*WHAT IS EXPECTED*.
The entries below are to be duplicated exactly, with nothing left out.

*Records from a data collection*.
*-*-*
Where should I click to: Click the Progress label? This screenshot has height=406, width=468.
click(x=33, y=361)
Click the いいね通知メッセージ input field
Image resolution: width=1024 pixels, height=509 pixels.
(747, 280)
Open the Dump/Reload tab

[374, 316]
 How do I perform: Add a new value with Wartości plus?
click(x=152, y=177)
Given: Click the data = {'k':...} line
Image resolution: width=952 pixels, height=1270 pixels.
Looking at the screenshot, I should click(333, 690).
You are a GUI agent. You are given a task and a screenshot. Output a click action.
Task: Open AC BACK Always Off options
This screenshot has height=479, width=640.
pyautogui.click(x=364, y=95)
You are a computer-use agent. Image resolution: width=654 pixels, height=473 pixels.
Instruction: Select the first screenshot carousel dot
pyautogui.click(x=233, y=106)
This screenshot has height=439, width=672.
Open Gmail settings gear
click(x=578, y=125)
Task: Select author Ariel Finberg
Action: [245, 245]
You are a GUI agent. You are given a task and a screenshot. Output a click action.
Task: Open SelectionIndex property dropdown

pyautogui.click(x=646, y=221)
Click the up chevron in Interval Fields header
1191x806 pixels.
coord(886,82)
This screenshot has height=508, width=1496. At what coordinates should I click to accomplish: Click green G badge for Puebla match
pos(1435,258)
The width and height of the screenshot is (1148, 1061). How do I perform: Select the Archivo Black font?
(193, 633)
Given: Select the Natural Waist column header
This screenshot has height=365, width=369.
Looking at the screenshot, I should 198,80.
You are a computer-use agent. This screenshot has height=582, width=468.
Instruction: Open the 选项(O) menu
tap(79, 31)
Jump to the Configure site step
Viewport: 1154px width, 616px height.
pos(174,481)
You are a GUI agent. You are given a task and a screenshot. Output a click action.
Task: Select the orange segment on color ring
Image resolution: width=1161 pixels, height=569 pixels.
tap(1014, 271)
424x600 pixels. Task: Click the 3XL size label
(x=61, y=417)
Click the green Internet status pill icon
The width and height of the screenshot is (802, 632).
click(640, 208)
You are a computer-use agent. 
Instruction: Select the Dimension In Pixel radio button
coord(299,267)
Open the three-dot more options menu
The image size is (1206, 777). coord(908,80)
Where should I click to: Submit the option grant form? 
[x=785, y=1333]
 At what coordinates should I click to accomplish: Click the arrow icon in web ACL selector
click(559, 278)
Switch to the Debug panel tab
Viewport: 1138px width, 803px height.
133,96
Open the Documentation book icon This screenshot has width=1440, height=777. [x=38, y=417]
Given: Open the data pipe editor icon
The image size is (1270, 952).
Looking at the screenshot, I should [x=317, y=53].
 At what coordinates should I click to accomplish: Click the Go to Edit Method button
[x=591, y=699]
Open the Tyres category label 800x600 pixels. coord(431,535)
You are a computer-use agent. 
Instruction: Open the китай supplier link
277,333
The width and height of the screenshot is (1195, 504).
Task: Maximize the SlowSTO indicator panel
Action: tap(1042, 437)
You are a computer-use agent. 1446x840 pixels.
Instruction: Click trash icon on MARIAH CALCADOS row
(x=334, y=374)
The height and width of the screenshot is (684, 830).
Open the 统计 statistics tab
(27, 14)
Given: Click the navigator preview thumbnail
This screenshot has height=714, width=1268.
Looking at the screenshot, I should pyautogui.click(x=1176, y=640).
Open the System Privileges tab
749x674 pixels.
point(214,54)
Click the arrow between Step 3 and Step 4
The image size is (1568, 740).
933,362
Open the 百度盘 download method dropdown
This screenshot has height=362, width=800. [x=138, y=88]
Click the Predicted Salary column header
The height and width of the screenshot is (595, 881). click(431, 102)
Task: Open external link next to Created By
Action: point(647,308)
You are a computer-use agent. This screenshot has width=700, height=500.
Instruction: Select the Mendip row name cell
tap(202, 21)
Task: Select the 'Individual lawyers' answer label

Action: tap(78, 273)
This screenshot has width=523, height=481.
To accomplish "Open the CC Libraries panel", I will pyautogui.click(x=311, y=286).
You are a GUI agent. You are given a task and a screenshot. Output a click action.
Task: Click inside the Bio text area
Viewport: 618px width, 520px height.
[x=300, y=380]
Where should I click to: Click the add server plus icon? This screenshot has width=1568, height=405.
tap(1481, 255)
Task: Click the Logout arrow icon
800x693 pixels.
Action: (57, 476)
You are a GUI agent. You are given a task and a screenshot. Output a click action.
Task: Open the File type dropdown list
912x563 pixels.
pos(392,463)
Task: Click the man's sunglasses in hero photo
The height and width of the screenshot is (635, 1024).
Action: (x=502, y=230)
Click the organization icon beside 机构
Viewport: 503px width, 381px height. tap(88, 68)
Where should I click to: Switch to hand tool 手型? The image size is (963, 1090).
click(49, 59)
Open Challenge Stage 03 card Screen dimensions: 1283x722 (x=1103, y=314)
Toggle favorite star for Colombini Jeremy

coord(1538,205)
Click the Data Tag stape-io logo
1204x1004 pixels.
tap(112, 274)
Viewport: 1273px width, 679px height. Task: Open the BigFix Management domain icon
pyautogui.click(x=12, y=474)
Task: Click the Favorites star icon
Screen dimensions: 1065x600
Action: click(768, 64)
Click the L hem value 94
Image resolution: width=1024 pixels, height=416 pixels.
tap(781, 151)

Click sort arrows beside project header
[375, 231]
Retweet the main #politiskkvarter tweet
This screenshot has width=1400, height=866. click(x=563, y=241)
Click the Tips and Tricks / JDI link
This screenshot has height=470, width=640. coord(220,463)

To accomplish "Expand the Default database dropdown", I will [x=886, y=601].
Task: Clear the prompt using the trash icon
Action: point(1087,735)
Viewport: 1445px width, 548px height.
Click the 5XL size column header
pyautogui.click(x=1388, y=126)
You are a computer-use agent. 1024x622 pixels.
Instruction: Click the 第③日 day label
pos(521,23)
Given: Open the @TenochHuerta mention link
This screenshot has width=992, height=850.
*-*-*
*RESPONSE*.
Where should I click to: Click the Progress label? This screenshot has height=406, width=468.
click(x=33, y=361)
Click the いいね通知メッセージ input field
Image resolution: width=1024 pixels, height=509 pixels.
(747, 280)
Open the Dump/Reload tab

[374, 316]
 How do I perform: Add a new value with Wartości plus?
click(x=152, y=177)
Given: Click the data = {'k':...} line
Image resolution: width=952 pixels, height=1270 pixels.
Looking at the screenshot, I should click(333, 690).
You are a GUI agent. You are given a task and a screenshot. Output a click action.
Task: Open AC BACK Always Off options
This screenshot has height=479, width=640.
pyautogui.click(x=364, y=95)
You are a computer-use agent. Image resolution: width=654 pixels, height=473 pixels.
Instruction: Select the first screenshot carousel dot
pyautogui.click(x=233, y=106)
This screenshot has height=439, width=672.
Open Gmail settings gear
click(x=578, y=125)
Task: Select author Ariel Finberg
Action: [245, 245]
You are a GUI agent. You are given a task and a screenshot. Output a click action.
Task: Open SelectionIndex property dropdown

pyautogui.click(x=646, y=221)
Click the up chevron in Interval Fields header
1191x806 pixels.
coord(886,82)
This screenshot has height=508, width=1496. At what coordinates should I click to accomplish: Click green G badge for Puebla match
pos(1435,258)
The width and height of the screenshot is (1148, 1061). How do I perform: Select the Archivo Black font?
(193, 633)
Given: Select the Natural Waist column header
This screenshot has height=365, width=369.
Looking at the screenshot, I should 198,80.
You are a computer-use agent. This screenshot has height=582, width=468.
Instruction: Open the 选项(O) menu
tap(79, 31)
Jump to the Configure site step
Viewport: 1154px width, 616px height.
pos(174,481)
You are a GUI agent. You are given a task and a screenshot. Output a click action.
Task: Select the orange segment on color ring
Image resolution: width=1161 pixels, height=569 pixels.
tap(1014, 271)
424x600 pixels. Task: Click the 3XL size label
(x=61, y=417)
Click the green Internet status pill icon
The width and height of the screenshot is (802, 632).
click(640, 208)
You are a computer-use agent. 
Instruction: Select the Dimension In Pixel radio button
coord(299,267)
Open the three-dot more options menu
The image size is (1206, 777). coord(908,80)
Where should I click to: Submit the option grant form? 
[x=785, y=1333]
 At what coordinates should I click to accomplish: Click the arrow icon in web ACL selector
click(559, 278)
Switch to the Debug panel tab
Viewport: 1138px width, 803px height.
133,96
Open the Documentation book icon This screenshot has width=1440, height=777. [x=38, y=417]
Given: Open the data pipe editor icon
The image size is (1270, 952).
Looking at the screenshot, I should [x=317, y=53].
 At what coordinates should I click to accomplish: Click the Go to Edit Method button
[x=591, y=699]
Open the Tyres category label 800x600 pixels. coord(431,535)
You are a computer-use agent. 
Instruction: Open the китай supplier link
277,333
The width and height of the screenshot is (1195, 504).
Task: Maximize the SlowSTO indicator panel
Action: tap(1042, 437)
You are a computer-use agent. 1446x840 pixels.
Instruction: Click trash icon on MARIAH CALCADOS row
(x=334, y=374)
The height and width of the screenshot is (684, 830).
Open the 统计 statistics tab
(27, 14)
Given: Click the navigator preview thumbnail
This screenshot has height=714, width=1268.
Looking at the screenshot, I should pyautogui.click(x=1176, y=640).
Open the System Privileges tab
749x674 pixels.
point(214,54)
Click the arrow between Step 3 and Step 4
The image size is (1568, 740).
933,362
Open the 百度盘 download method dropdown
This screenshot has height=362, width=800. [x=138, y=88]
Click the Predicted Salary column header
The height and width of the screenshot is (595, 881). click(431, 102)
Task: Open external link next to Created By
Action: point(647,308)
You are a computer-use agent. This screenshot has width=700, height=500.
Instruction: Select the Mendip row name cell
tap(202, 21)
Task: Select the 'Individual lawyers' answer label

Action: tap(78, 273)
This screenshot has width=523, height=481.
To accomplish "Open the CC Libraries panel", I will pyautogui.click(x=311, y=286).
You are a GUI agent. You are given a task and a screenshot. Output a click action.
Task: Click inside the Bio text area
Viewport: 618px width, 520px height.
[x=300, y=380]
Where should I click to: Click the add server plus icon? This screenshot has width=1568, height=405.
tap(1481, 255)
Task: Click the Logout arrow icon
800x693 pixels.
Action: (57, 476)
You are a GUI agent. You are given a task and a screenshot. Output a click action.
Task: Open the File type dropdown list
912x563 pixels.
pos(392,463)
Task: Click the man's sunglasses in hero photo
The height and width of the screenshot is (635, 1024).
Action: (x=502, y=230)
Click the organization icon beside 机构
Viewport: 503px width, 381px height. tap(88, 68)
Where should I click to: Switch to hand tool 手型? The image size is (963, 1090).
click(49, 59)
Open Challenge Stage 03 card Screen dimensions: 1283x722 (x=1103, y=314)
Toggle favorite star for Colombini Jeremy

coord(1538,205)
Click the Data Tag stape-io logo
1204x1004 pixels.
tap(112, 274)
Viewport: 1273px width, 679px height. Task: Open the BigFix Management domain icon
pyautogui.click(x=12, y=474)
Task: Click the Favorites star icon
Screen dimensions: 1065x600
Action: click(768, 64)
Click the L hem value 94
Image resolution: width=1024 pixels, height=416 pixels.
tap(781, 151)

Click sort arrows beside project header
[375, 231]
Retweet the main #politiskkvarter tweet
This screenshot has width=1400, height=866. click(x=563, y=241)
Click the Tips and Tricks / JDI link
This screenshot has height=470, width=640. coord(220,463)

To accomplish "Expand the Default database dropdown", I will [x=886, y=601].
Task: Clear the prompt using the trash icon
Action: point(1087,735)
Viewport: 1445px width, 548px height.
Click the 5XL size column header
pyautogui.click(x=1388, y=126)
You are a computer-use agent. 1024x622 pixels.
Instruction: Click the 第③日 day label
pos(521,23)
Given: Open the @TenochHuerta mention link
This screenshot has width=992, height=850.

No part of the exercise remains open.